Study material:
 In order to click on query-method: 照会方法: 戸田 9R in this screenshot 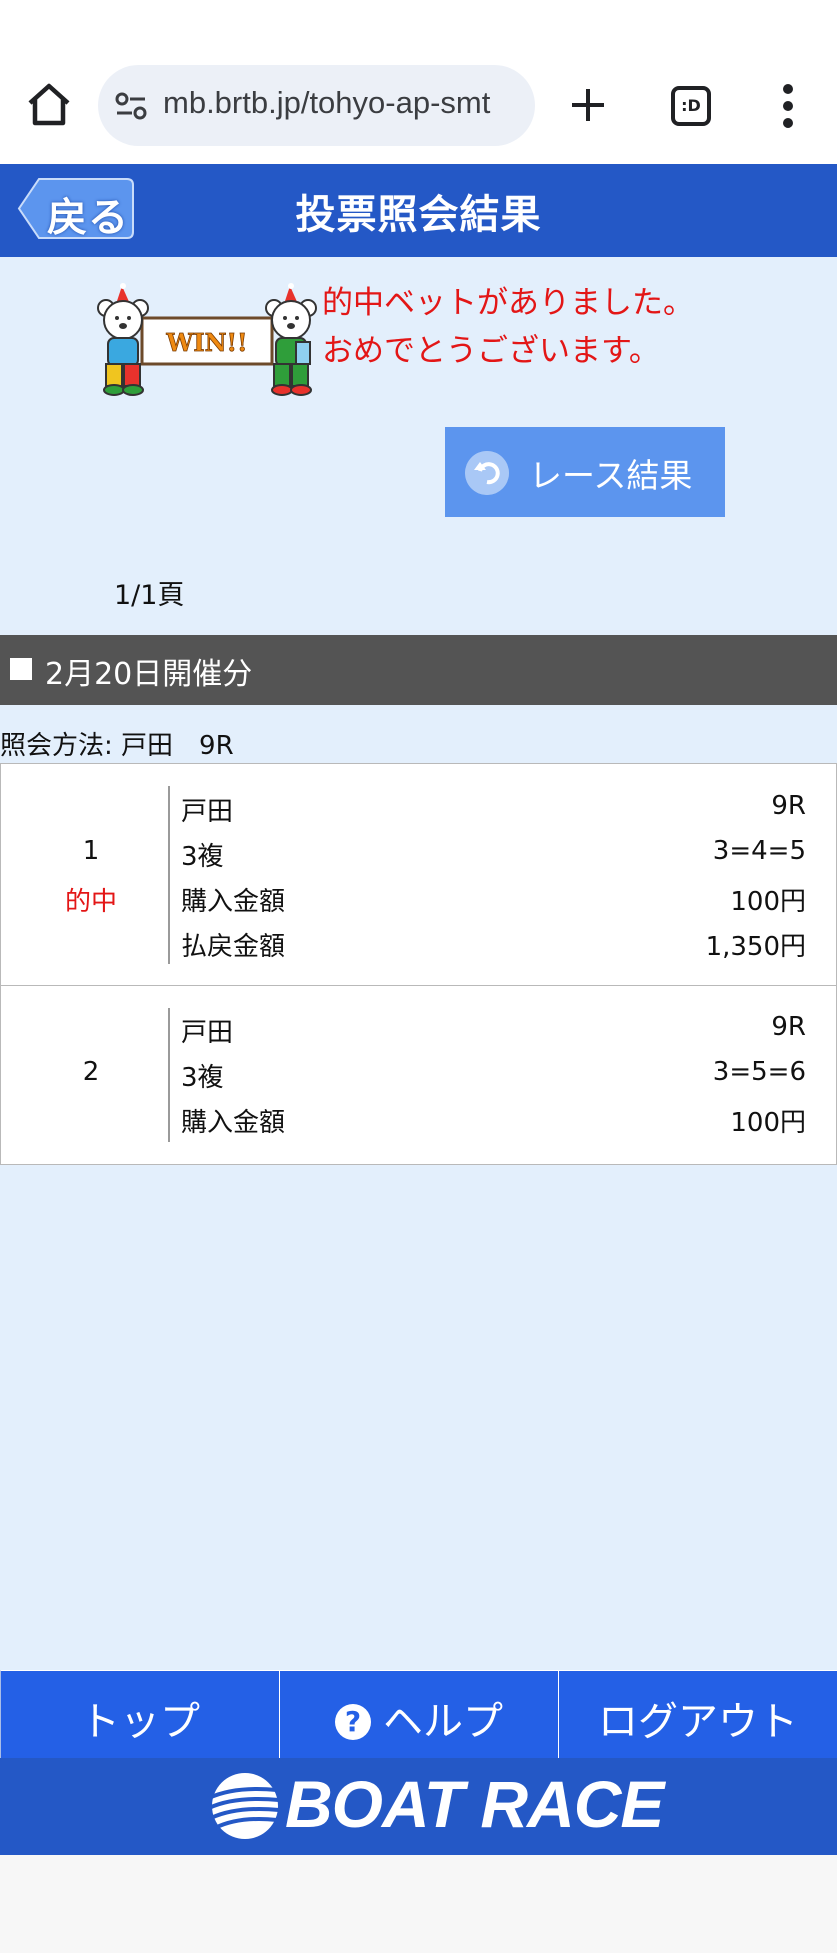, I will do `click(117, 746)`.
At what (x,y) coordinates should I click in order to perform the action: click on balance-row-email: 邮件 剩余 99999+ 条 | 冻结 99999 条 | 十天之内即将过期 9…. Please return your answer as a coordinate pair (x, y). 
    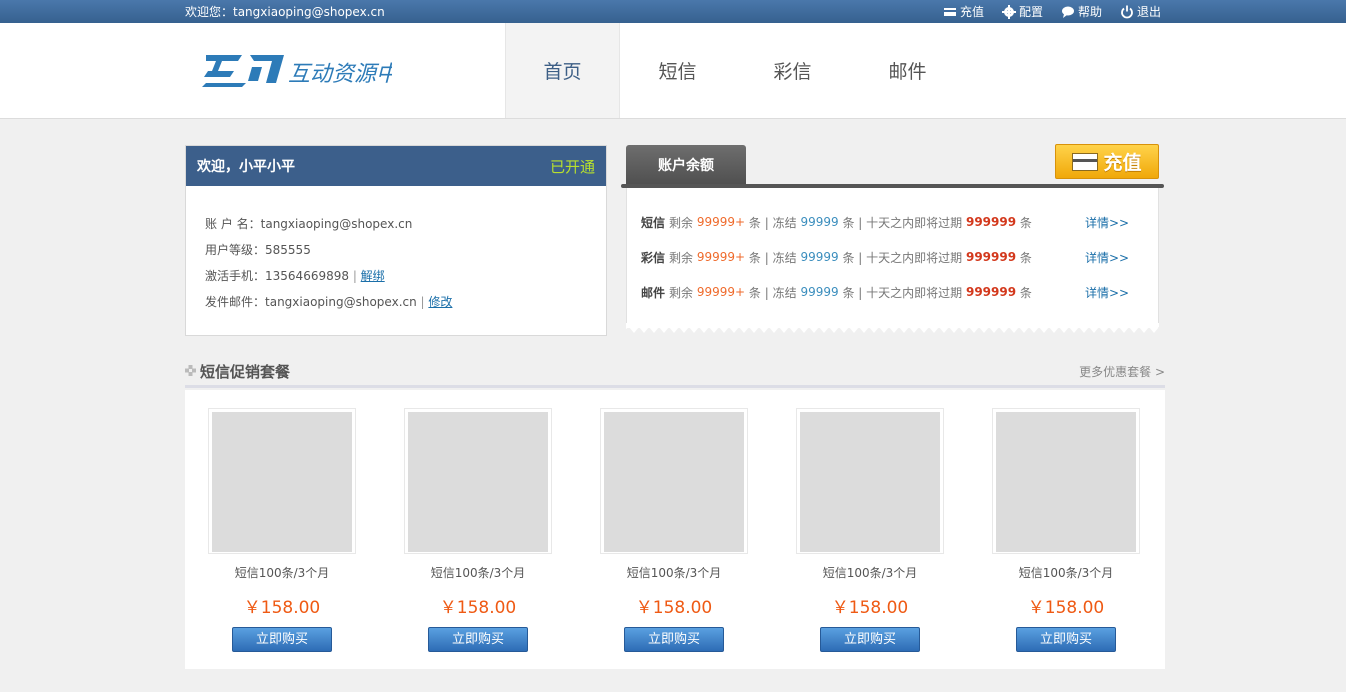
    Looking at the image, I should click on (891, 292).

* * *

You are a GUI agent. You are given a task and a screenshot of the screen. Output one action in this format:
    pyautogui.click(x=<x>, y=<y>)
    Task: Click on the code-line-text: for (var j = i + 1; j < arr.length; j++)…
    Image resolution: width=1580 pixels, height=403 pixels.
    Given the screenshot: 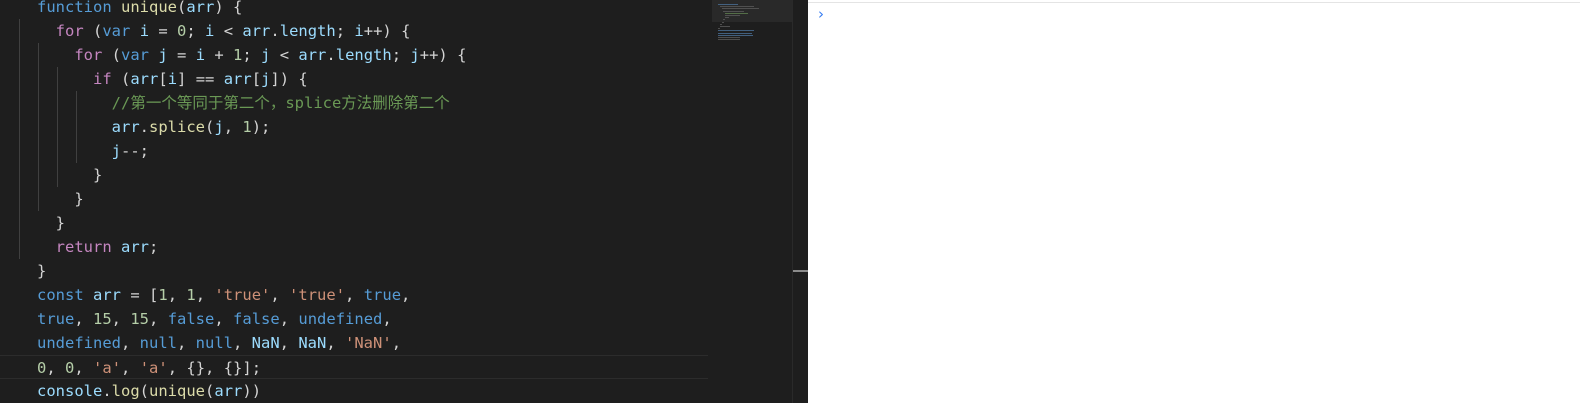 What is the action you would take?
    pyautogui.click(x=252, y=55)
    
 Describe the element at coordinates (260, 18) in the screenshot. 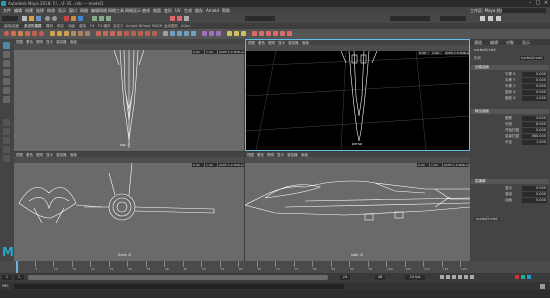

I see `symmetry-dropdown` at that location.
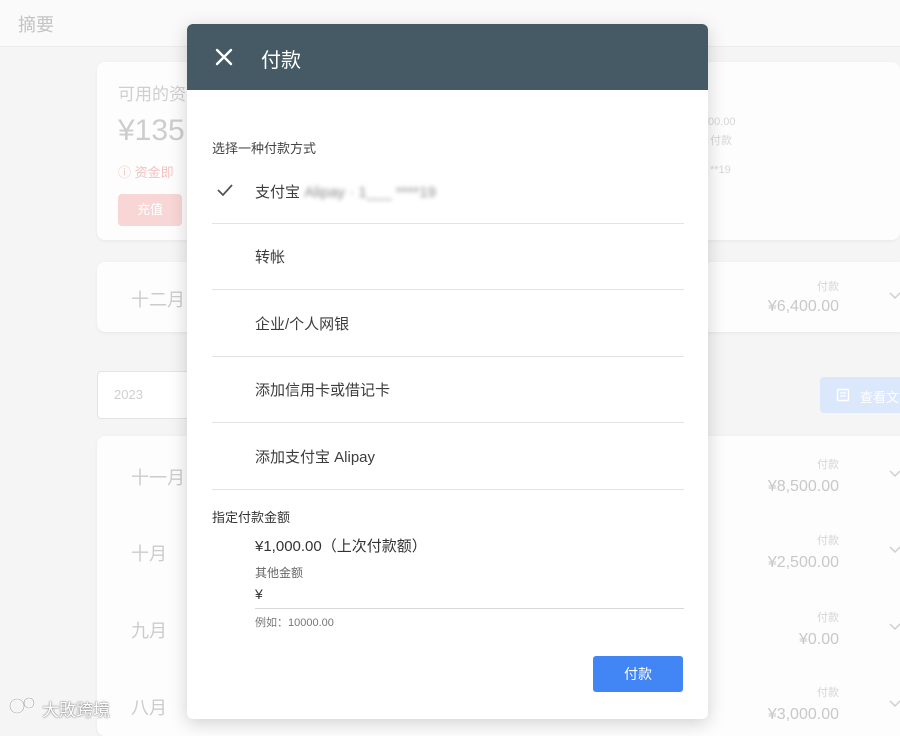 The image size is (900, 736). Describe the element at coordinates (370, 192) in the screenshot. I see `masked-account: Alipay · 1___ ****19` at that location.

--

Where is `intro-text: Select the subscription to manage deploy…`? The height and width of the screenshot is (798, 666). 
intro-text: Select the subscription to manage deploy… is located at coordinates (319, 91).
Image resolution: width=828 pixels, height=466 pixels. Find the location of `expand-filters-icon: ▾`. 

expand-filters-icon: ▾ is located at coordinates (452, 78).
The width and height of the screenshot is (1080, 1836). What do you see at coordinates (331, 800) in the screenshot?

Work required: Substitute "px" for "pixels" in the data that begins at the line containing "Image resolution: width=828" and ends after the line containing "The width and". Change nothing else, and return only those lines.

Output for this exercise:
Image resolution: width=828 px, height=466 px. Find the location of `expand-filters-icon: ▾`. 

expand-filters-icon: ▾ is located at coordinates (452, 78).
The width and height of the screenshot is (1080, 1836). What do you see at coordinates (331, 800) in the screenshot?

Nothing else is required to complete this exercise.